# Daten von Handy auf PC schicken per Bluetooth



## Wendigo (25. April 2009)

Wie der Titel schon sagt hab ich das vor. Allerdings fehlt mir nun das Programm dazu. 
Leider ist die eigentlich CD die mir dies mal ermöglicht hat nicht mehr aufzufinden.
Suche daher ein passendes Ersatzprogramm.


----------



## Phil_5 (25. April 2009)

Das müsste ja auch eigentlich ohne spezielles Programm funktionieren. 
Einfach die beiden Geräte connecten via Bluetooth und dan am Handy die Datei via Bluetooth schicken.
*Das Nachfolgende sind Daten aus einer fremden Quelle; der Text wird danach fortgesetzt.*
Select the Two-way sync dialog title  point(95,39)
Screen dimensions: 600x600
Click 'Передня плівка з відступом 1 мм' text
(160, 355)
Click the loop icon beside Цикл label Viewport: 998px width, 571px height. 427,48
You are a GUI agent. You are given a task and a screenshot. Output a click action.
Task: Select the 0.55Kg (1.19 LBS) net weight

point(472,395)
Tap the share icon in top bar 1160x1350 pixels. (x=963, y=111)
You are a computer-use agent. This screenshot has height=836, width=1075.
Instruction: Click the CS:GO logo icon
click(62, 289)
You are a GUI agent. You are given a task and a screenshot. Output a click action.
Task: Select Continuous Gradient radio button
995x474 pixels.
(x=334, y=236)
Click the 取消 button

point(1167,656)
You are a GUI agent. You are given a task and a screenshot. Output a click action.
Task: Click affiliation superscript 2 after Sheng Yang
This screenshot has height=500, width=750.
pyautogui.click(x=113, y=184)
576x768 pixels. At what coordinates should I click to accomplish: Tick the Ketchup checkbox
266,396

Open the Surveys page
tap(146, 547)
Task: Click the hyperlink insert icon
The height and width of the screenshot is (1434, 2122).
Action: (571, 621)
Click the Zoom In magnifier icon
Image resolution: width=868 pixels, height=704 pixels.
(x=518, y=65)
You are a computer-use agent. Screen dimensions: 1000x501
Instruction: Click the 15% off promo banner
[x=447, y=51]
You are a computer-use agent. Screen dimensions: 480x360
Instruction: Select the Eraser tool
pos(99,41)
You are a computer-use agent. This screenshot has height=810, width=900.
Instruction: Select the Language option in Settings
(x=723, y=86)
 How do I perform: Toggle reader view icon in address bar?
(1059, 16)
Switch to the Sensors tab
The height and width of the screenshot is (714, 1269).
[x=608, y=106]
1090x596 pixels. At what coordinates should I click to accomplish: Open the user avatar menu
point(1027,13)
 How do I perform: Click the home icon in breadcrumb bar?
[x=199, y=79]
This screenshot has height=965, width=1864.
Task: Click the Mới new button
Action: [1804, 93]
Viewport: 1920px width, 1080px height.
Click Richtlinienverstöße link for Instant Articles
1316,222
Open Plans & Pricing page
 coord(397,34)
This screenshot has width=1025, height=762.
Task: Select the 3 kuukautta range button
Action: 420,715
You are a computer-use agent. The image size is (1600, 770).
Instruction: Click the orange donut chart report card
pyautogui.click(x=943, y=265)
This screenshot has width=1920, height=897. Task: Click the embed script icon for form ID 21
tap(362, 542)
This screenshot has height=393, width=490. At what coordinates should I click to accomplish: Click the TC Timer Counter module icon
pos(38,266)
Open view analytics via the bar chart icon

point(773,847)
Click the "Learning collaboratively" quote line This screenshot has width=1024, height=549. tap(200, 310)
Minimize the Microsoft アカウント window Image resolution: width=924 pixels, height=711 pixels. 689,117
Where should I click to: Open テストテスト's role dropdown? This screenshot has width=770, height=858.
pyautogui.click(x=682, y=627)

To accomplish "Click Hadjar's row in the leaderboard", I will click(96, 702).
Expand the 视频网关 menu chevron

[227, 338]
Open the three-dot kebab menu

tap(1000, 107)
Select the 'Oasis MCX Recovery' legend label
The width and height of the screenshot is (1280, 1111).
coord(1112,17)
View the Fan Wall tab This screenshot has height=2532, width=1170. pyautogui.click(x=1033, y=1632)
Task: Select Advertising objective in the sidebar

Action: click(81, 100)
PS: Was fürn Handy is es den ?


----------



## Wendigo (25. April 2009)

Das hab ich schon versucht. Die beiden sehen sich schon aber sobal ich was schicken möchte, wird mir angezeitg, dass die Verbindung nicht möglich ist.

Nokia 6600


----------



## Phil_5 (25. April 2009)

Also im Prinzip läuft das wie folgt:
1. Beide Geräte müssen auf "sichtbar" gestellt sein (nicht auf verborgen)
2. Danach müssen die beiden sich verbinden (eventuell mit Key)
3. Müsste eigentlich dan zum versenden gehen (EDIT: am PC kommt dan normal ein Fenster wo du die eingehenden Daten akzeptieren musst)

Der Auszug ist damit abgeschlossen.